From: Sergio Díaz (sdiaz_at_cesga.es)
Date: Fri May 15 2009 - 06:35:32 PDT

  • Next message: Paul H. Hargrove: "Re: problem migrating jobs"
    Hi Adolfo,
    
    Thank for you collaboration. It is very interesting to test.
    I have tested this and I think that my problem isn't about stack size 
    because I have done some tests sending jobs with h_stack=8M and 
    h_stack=16M and the jobs failed. It's true that restarting are two 
    threads created but are also the same threads with the option 
    --save-private and without it option.
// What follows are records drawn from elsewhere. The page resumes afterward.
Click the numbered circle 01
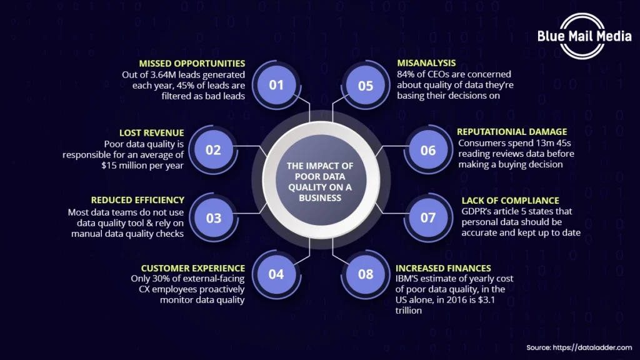[276, 85]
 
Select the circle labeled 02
[213, 150]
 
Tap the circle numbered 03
[214, 218]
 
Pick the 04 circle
[276, 274]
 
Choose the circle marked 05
[366, 85]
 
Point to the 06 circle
[428, 150]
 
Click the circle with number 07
[428, 218]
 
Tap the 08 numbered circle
[366, 274]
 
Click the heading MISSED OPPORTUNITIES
[192, 64]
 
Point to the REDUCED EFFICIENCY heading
[138, 201]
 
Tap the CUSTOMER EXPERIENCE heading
[192, 269]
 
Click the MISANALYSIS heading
[426, 63]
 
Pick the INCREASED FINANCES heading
[444, 269]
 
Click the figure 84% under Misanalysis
[406, 74]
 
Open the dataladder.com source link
[594, 348]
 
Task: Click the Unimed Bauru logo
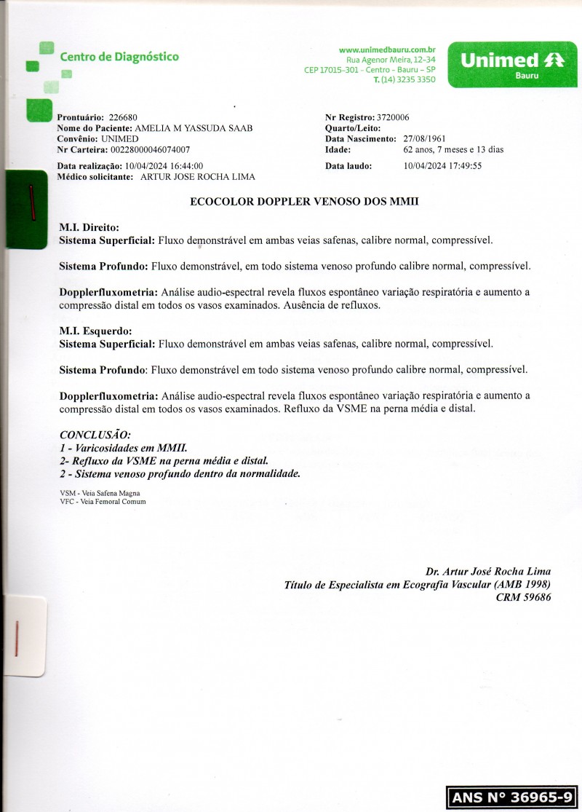coord(512,65)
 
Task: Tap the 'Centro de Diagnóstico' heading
coord(119,57)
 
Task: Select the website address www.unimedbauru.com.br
coord(387,50)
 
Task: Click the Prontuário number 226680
coord(122,117)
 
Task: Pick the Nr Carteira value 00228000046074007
coord(151,149)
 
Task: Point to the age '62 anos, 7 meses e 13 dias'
coord(453,149)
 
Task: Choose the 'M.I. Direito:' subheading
coord(89,228)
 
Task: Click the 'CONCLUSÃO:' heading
coord(95,435)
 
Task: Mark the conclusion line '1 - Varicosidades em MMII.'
coord(124,447)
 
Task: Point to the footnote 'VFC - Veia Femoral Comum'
coord(103,501)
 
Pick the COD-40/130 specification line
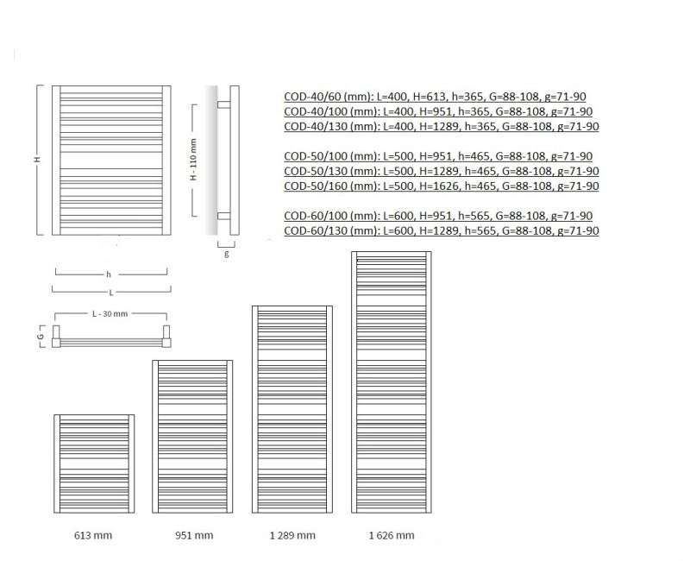point(441,127)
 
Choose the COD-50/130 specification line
point(441,171)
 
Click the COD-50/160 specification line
point(441,186)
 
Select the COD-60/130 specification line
point(441,230)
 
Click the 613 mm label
point(94,536)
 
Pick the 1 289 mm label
point(293,536)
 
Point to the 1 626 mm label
point(392,536)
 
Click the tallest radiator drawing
point(392,384)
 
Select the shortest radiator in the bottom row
point(94,465)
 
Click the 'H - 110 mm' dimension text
point(194,159)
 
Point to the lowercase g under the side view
point(226,255)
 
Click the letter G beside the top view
point(40,335)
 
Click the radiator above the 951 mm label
point(192,438)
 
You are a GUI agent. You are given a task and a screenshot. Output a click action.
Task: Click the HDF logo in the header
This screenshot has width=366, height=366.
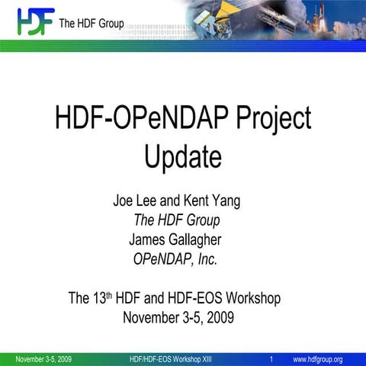pos(35,22)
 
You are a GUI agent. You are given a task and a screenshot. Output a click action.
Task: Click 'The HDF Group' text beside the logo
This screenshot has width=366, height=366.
pos(91,24)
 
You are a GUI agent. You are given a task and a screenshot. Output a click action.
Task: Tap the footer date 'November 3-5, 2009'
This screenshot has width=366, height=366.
pos(43,359)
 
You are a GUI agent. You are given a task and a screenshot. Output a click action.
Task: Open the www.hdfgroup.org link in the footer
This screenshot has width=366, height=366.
pos(317,359)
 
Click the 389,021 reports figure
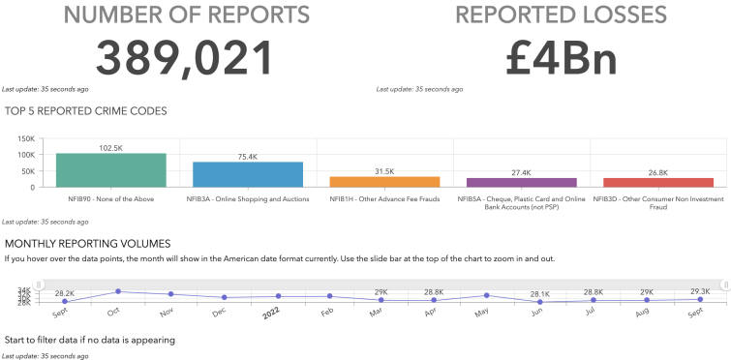[188, 58]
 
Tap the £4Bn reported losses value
[561, 58]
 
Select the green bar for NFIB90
[111, 169]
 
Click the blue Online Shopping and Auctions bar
[248, 173]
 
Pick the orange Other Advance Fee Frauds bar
[384, 181]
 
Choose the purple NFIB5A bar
[521, 181]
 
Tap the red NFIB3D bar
[658, 182]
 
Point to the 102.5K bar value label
[111, 148]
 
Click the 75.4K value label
[248, 157]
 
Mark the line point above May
[486, 295]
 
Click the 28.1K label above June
[539, 293]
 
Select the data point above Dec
[224, 297]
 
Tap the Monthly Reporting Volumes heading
[88, 243]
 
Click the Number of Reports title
[188, 15]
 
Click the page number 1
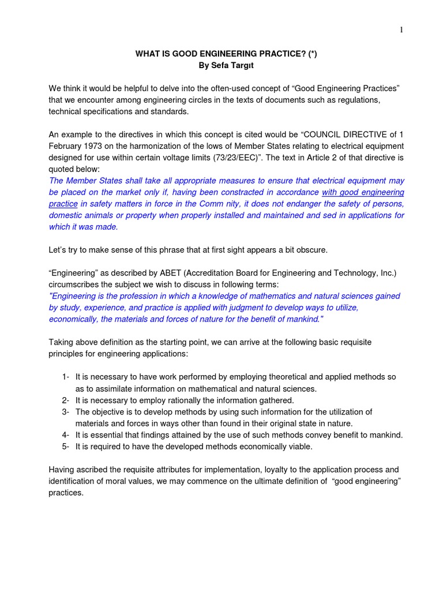[401, 30]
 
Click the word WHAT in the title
[147, 54]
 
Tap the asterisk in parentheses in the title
[311, 54]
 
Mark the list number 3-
[66, 412]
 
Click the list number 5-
[66, 446]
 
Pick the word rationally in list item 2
[181, 400]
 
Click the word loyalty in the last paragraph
[275, 469]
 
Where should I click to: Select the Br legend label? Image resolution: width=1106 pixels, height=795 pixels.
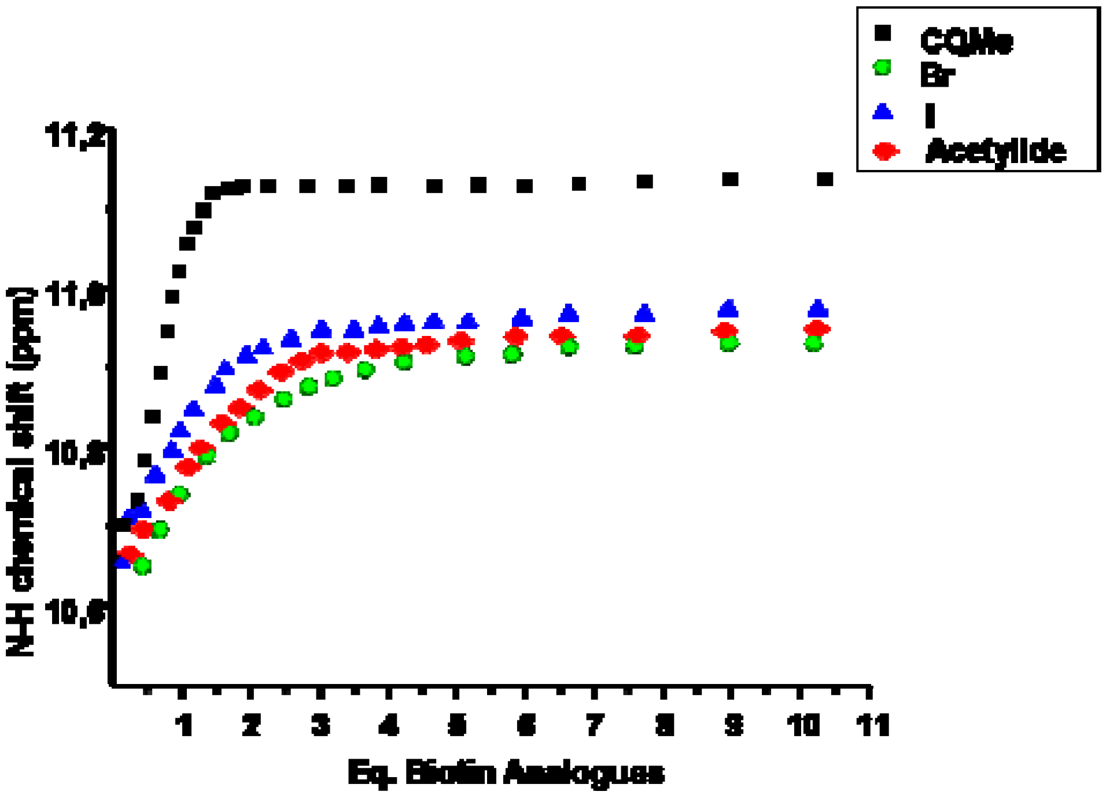click(937, 75)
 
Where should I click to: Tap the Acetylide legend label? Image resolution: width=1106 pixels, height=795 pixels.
click(996, 151)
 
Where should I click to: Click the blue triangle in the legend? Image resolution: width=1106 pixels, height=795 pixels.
click(883, 112)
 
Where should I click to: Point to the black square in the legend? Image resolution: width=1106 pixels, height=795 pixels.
click(883, 33)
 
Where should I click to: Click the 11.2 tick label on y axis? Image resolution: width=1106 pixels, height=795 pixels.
click(76, 136)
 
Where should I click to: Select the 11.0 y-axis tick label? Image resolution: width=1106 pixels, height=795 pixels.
click(76, 295)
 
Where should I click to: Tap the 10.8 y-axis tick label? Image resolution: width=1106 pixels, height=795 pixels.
click(76, 453)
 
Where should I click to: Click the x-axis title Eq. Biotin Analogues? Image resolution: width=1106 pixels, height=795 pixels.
click(506, 773)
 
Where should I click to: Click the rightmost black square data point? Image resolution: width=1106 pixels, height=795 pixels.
click(825, 179)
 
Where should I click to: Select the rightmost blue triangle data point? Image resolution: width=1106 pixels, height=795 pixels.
click(818, 309)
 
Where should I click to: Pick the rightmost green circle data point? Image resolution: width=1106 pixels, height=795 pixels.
click(814, 343)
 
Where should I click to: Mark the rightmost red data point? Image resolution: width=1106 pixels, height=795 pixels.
click(817, 329)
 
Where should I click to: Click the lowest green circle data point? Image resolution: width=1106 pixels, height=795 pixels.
click(142, 566)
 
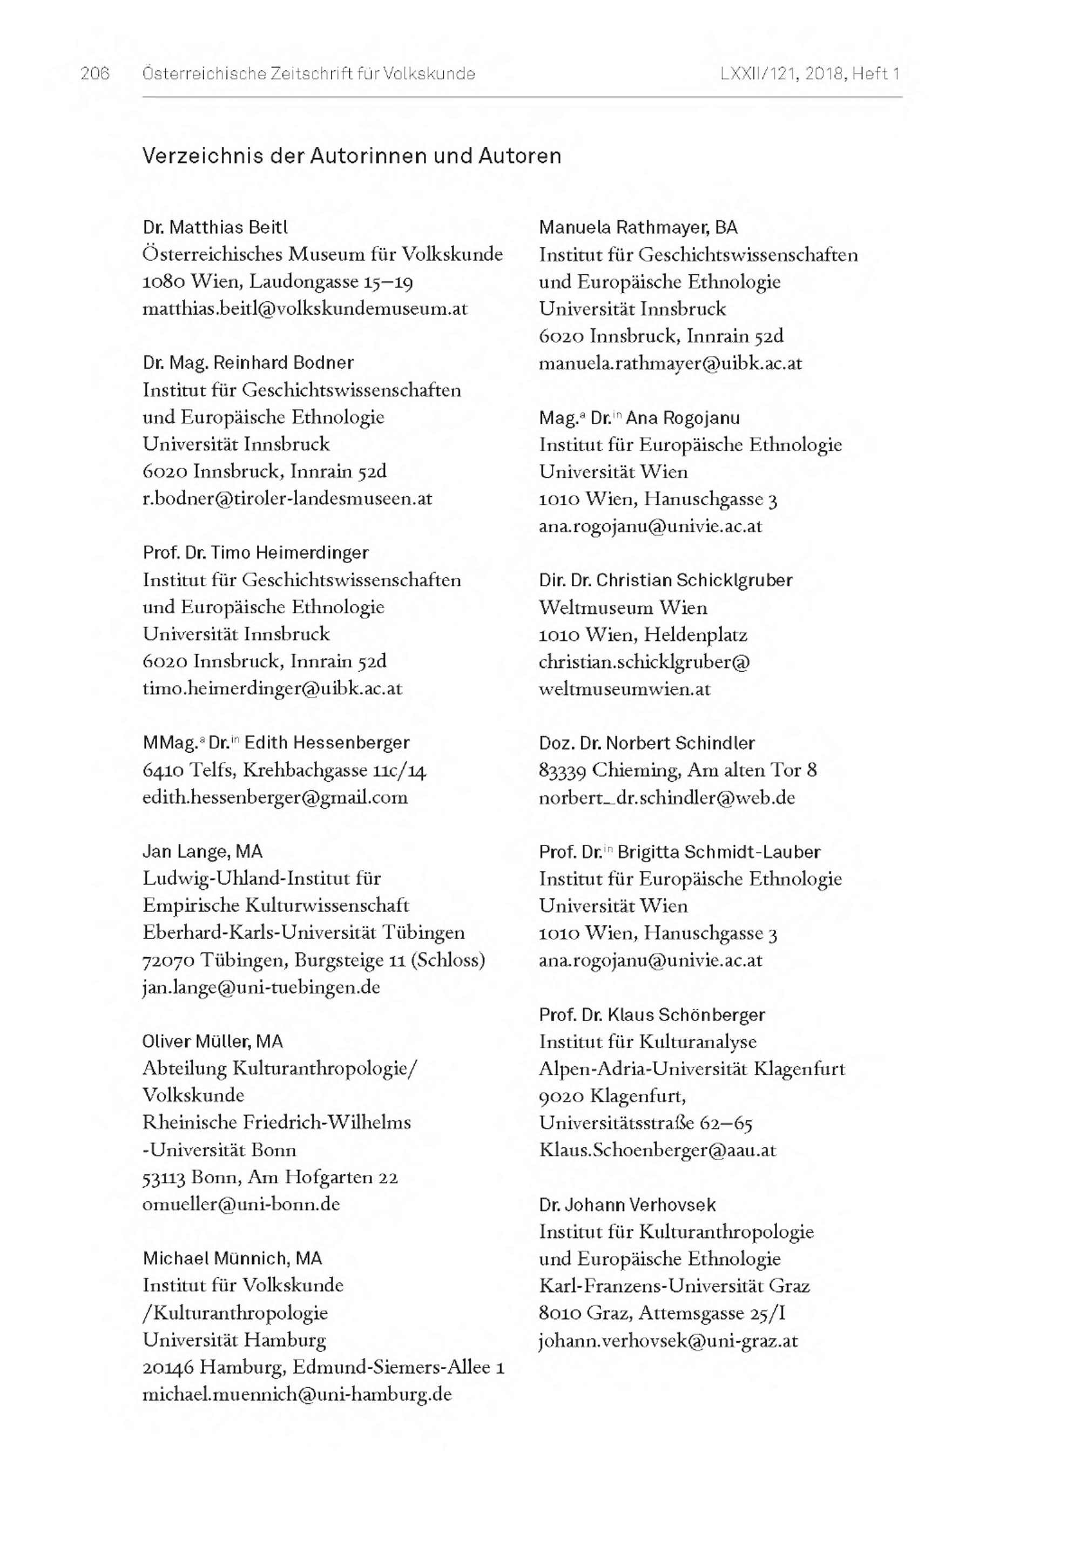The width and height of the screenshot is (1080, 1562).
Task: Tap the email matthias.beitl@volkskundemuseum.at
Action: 305,309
With this option failed and 
    without this option don't.
    Did you do something special to set the stack size to half of the 
    available memory?
    
    Regards,
    Sergio
    
    
    
    
    
    Adolfo J. Banchio escribió:
    > Hi Sergio,
    >
    > A while ago, when upgrading to BLCR 0.7 (I think from
    > there on it started using threads, blcr itself) a had
    > some problems restarting within SGE, even disabling
    > prelinking (in this sense it is different from your case,
    > but it might help anyway).
    > At that time I found that the problem was related with
    > resources set by SGE. Namely, if Stack Size was set to unlimited 
    > (the default value in the queue definition) SGE allocated a Stack
    > Size equal to the whole memory for each thread of cr_restart, 
    > so the second thread (from cr_restart itself, not related to the
    > actual job, which could be just serial) never gets free
    > memory and it crashed.
    >
    > If I remember well the only workaround I found was to set
    > Stack Size to half of the available memory, so that after
    > migration, there were enough space for both threads (since
    > cr_restart seems to have two threads, and SGE set the stack
    > for each from that limit). This was the solution at that time,
    > and I still have those limits set.
    >
    > I am not sure that this still applies (in my case disabling
    > prelinking did not help, so, the problem was probably not the
    > same as yours), but I wanted to share this with you, just in case.  
    >
    > regards,
    >
    > adolfo
    >
    >
    >
    >
    > On Thu, 2009-05-14 at 14:19 +0200, Sergio Díaz wrote:
    >   
    >> Hi Paul,
    >>
    >> Respect to the limits. The different is that SGE set the two limits 
    >> below copied to the value of vmem which you put in the qsub. I used 
    >> vmem=1G and then SGE sets the limit to 1G. If you are working in the 
    >> host without SGE, these limits are "unlimited". I tested the checkpoint 
    >> without SGE and setting the limits to 1048576 and it worked fine. So, I 
    >> guess, the limits are not relevant.  About the environment (env), SGE 
    >> sets some variables but I tested without SGE setting the same 
    >> environment and the limits and it worked fine.
    >>
    >> I'll try to do more tests because I can't understand why doesn't work 
    >> with SGE. Meanwhile, I think disabling prelink could be the best option 
    >> to continue with my work.
    >>
    >>
    >> data seg size           (kbytes, -d) 1048576
    >> virtual memory          (kbytes, -v) 1048576
    >>
    >> Thanks!,
    >> Sergio
    >>
    >>
    >>
    >> Paul H. Hargrove escribió:
    >>     
    >>> Sergio,
    >>>
    >>>   Since --save-private allowed your to migrate the job when not using 
    >>> SGE, and disabling prelinking allowed success both with and without 
    >>> SGE I think we can conclude that prelinking was the original cause of 
    >>> your problems.  So, I recommend disabling prelinking as your best option.
    >>>
    >>>   The fact that use of --save-private and/or --save-exe caused errors 
    >>> with SGE is not something I would have guessed in advance.  However, I 
    >>> suspect that it has something to to with resource limits (like the 
    >>> limit or ulimit shell built-ins).  This might be something BLCR could 
    >>> work around in the future, but I have no guess at the moment how.  If 
    >>> for some reason you do not wish to disable prelinking, then there may 
    >>> be some resource limit setting in SGE that could be changed to 
    >>> eliminate the "Failed to locate newborn mmap()ed space" problem.  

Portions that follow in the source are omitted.